--- start of DOCUMENT PASSAGE ---

Current implementation

3.0.x Chromecast stream output module use the mkv/webm live capability to expose the media to the Chromecast player. Both in transcoding and standard scenarios, the live mkv container is bufferised in memory. This approach is great thanks to the flexibility of the container in term of codec support and use the same mechanic whith or without transcoding.
A subtitle support was implemented by burning the subtitle into the video forcing an extra transcode step for every videos with subtitle. This implementation isn't activated by default due to the unfortunate power impact it would have on roaming devices.

Downsides and HLS switch motivations

Chromecast devices currently don't support live mkvs subtitles internal tracks, only an extra webm live subtitle file can be exposed on our side. This file must be updated frequently to avoid Chromecast timing out thinking the read reached EOF. This was worked around by a contributor who managed to have live webm extra subtitle working [1]. Unfortunately, these patchs were relying too much on augmenting arbitrarily the input-slave demuxes time barrier to satisfy the Chromecast needs to have the subtitles a little bit in advance in comparison to the video.

An HLS stream solves the above problem, the Chromecast player and the VLC stream output both agrees on what should be played at what time frame. Chunks are fetched when they are exposed as ready by VLC. Exposing extra tracks including subtitles with HLS is easy and supported by both the protocol and the Chromecast.

The fact that the chunks are only fetched when exposed as ready also avoid HTTP callbacks stalling an arbitrarily long amount of time. Which was an issue only worked around in 3.0 [2].

--- end of DOCUMENT PASSAGE ---

**EXERCISE TASK A**
Say whether each statement agrees with the passage on Chromecast streaming, answering yes or no and quoting the deciding words: (i) the subtitle-burning implementation is activated by default; (ii) Chromecast devices support live mkv subtitle internal tracks; (iii) with HLS, exposing extra tracks including subtitles is supported by the Chromecast.
The passage on Chromecast streaming and the listing have no connection to each other.

--- start of RAW RECORDS ---

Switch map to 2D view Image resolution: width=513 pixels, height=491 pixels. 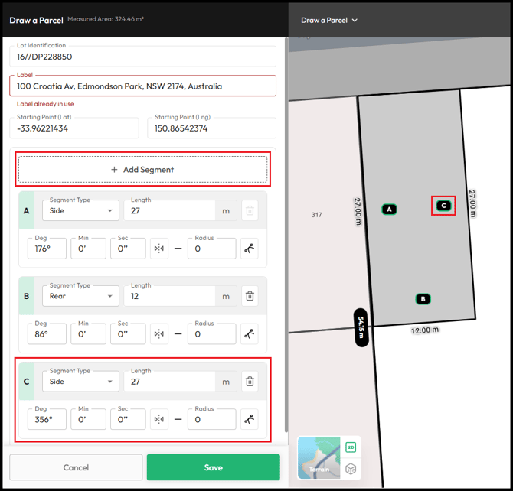pyautogui.click(x=351, y=447)
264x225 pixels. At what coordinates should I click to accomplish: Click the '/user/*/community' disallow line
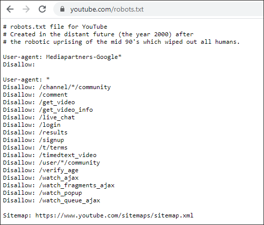click(x=51, y=163)
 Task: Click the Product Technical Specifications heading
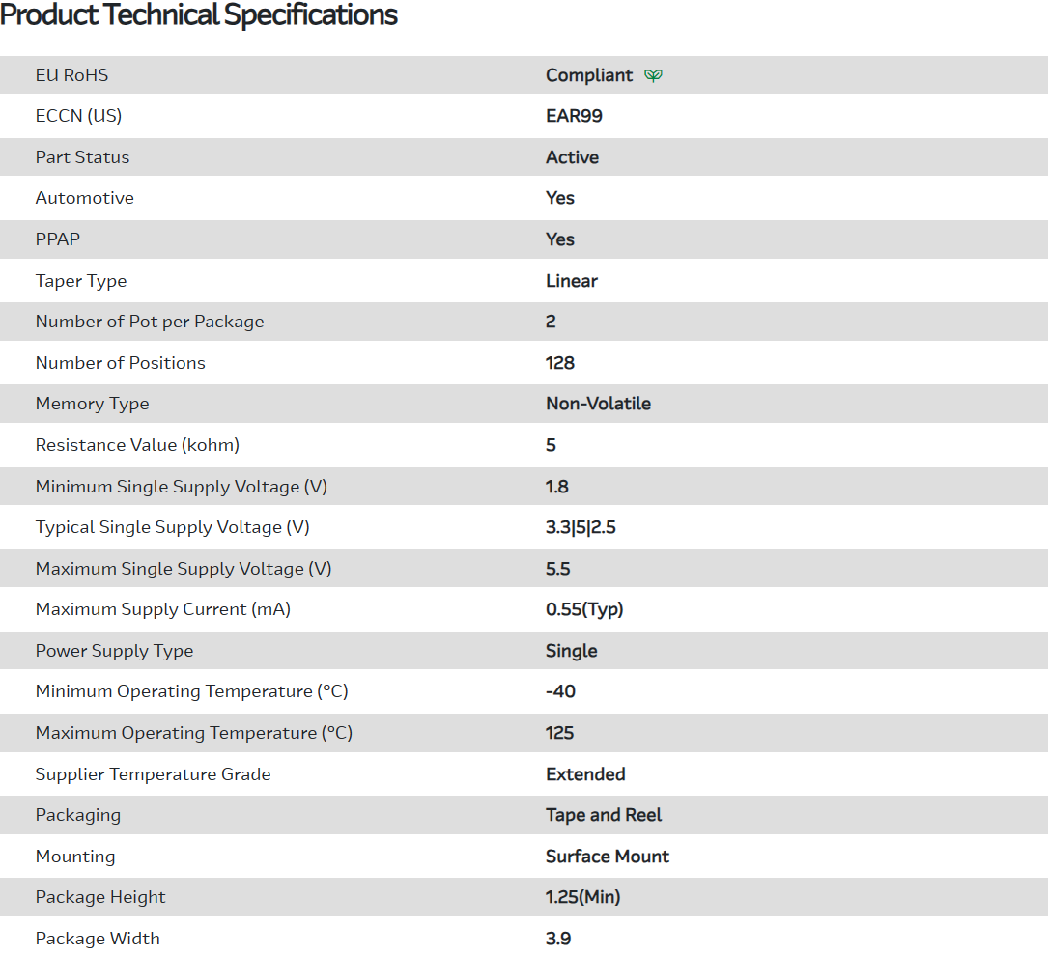click(x=199, y=15)
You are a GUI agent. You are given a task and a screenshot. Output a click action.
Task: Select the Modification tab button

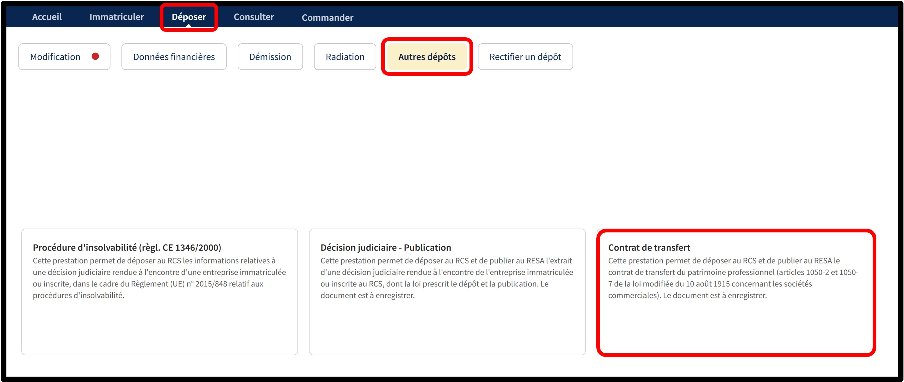[55, 57]
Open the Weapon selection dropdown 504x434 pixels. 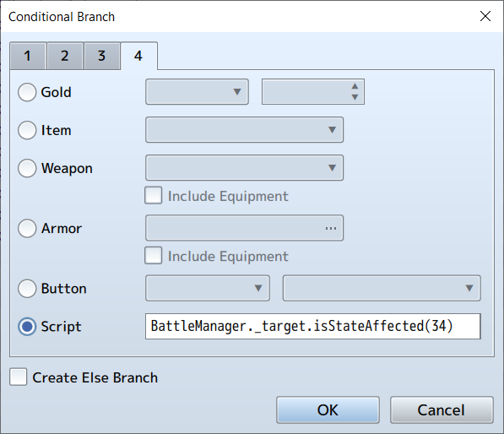244,168
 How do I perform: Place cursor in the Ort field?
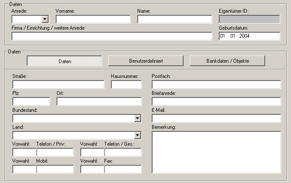point(99,102)
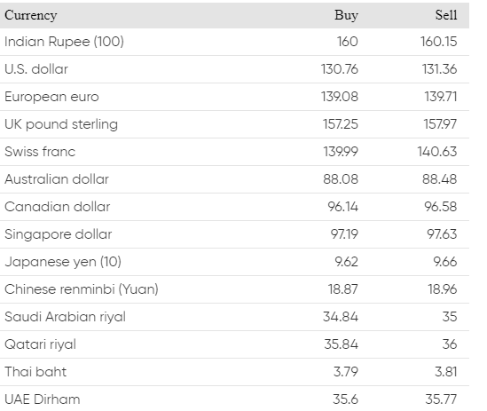Click the Qatari riyal currency name

tap(41, 344)
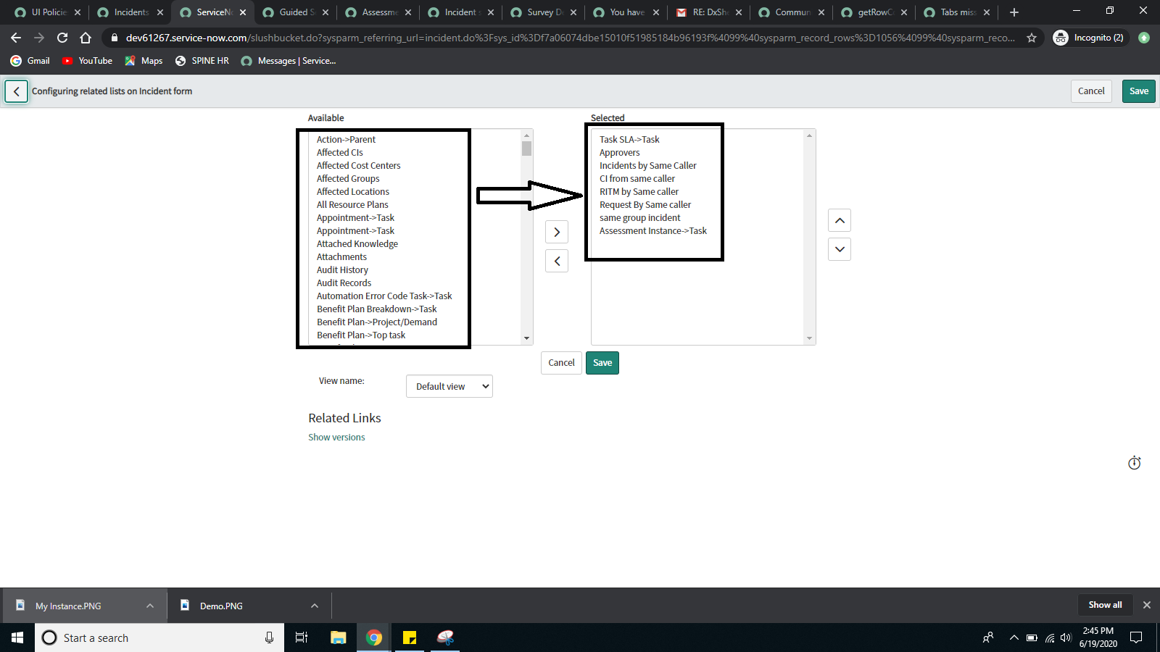
Task: Click the Show versions link
Action: (336, 437)
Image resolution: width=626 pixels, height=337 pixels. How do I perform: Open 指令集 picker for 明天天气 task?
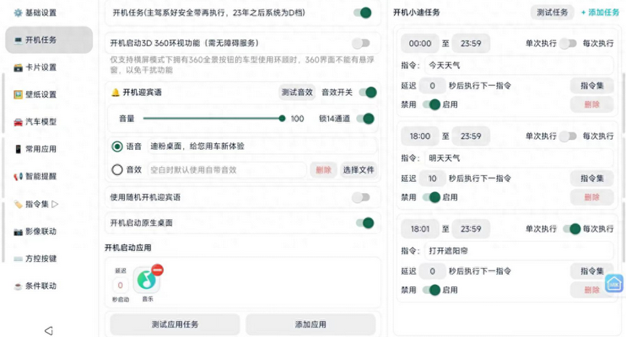(x=591, y=179)
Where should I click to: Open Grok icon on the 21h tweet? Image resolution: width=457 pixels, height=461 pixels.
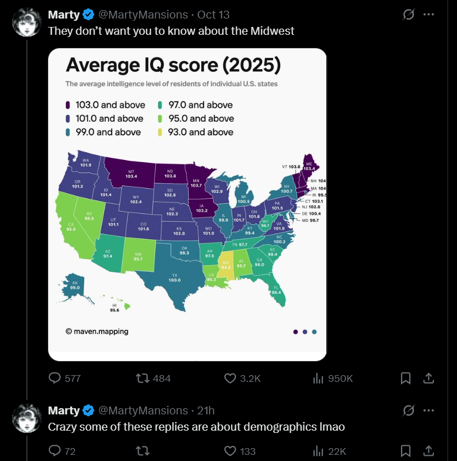(409, 410)
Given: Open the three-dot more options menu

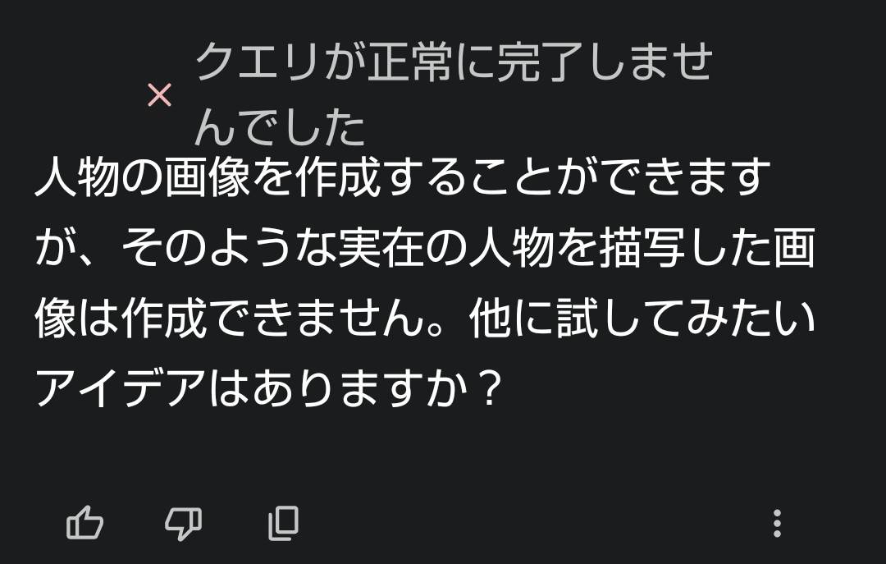Looking at the screenshot, I should pyautogui.click(x=776, y=522).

--- end of RAW RECORDS ---

**EXERCISE TASK B**
Modify the part of the listing that opens with the line containing "Image resolution: width=626" and closes at the end of the listing, replacing "Open" with "Launch" and keeping everything else unchanged. Give only those lines, without the pictures.

**TASK ANSWER A**
(i) No: "This implementation isn't activated by default"
(ii) No: "Chromecast devices currently don't support live mkvs subtitles internal tracks"
(iii) Yes: "Exposing extra tracks including subtitles with HLS is easy and supported by both the protocol and the Chromecast."

**TASK ANSWER B**
Image resolution: width=626 pixels, height=337 pixels. How do I perform: Launch 指令集 picker for 明天天气 task?
(x=591, y=179)
Where should I click to: Launch Grok icon on the 21h tweet? Image resolution: width=457 pixels, height=461 pixels.
(409, 410)
Given: Launch the three-dot more options menu

Looking at the screenshot, I should pyautogui.click(x=776, y=522).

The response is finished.